> [How to complete this task]:
Would you copy all lines in the data that contain the word "screenshot"?
((
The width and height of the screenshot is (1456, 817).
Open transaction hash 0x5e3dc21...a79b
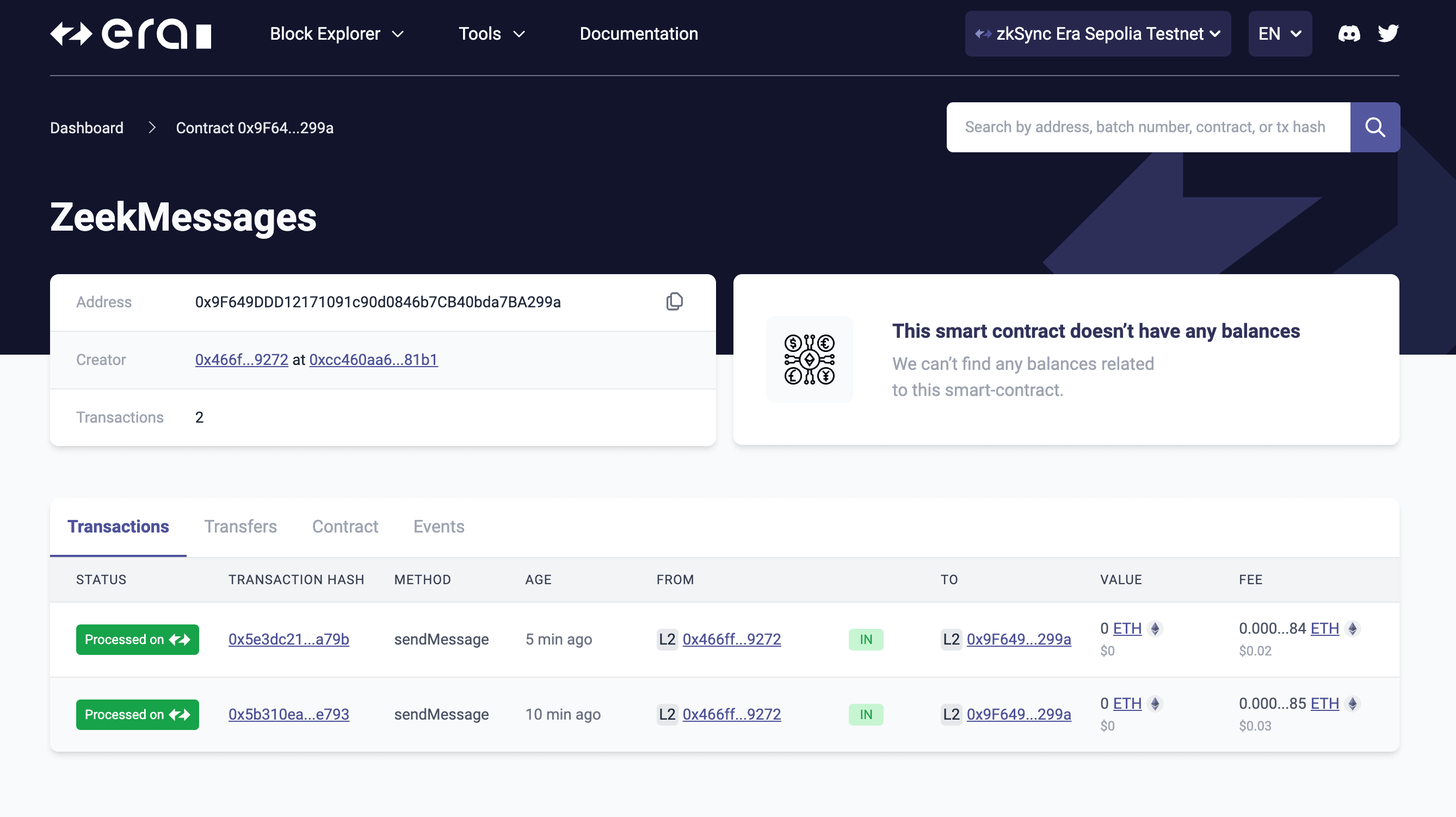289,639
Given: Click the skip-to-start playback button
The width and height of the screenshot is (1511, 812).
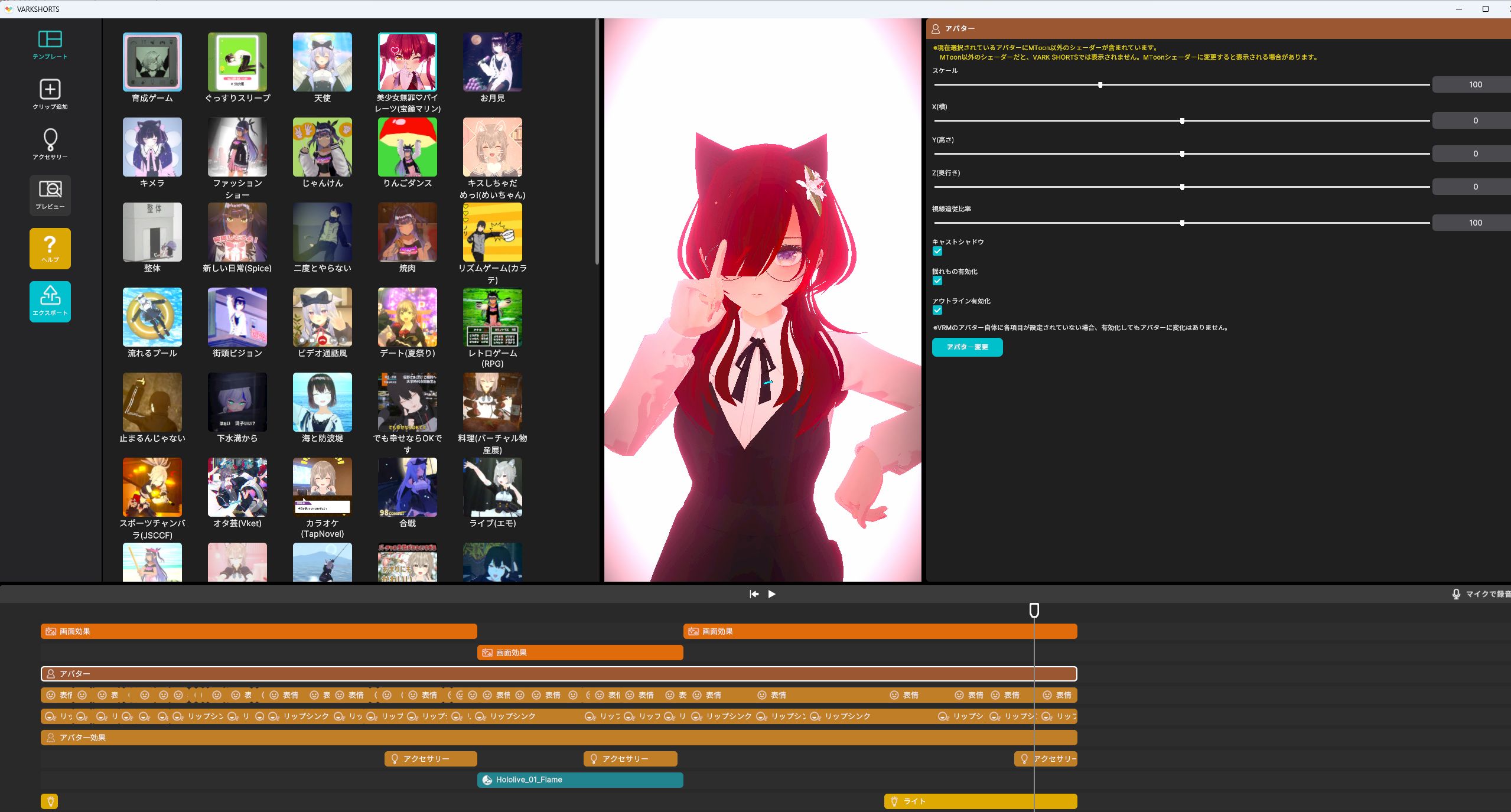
))
> [Solution]:
The width and height of the screenshot is (1456, 817).
The width and height of the screenshot is (1511, 812).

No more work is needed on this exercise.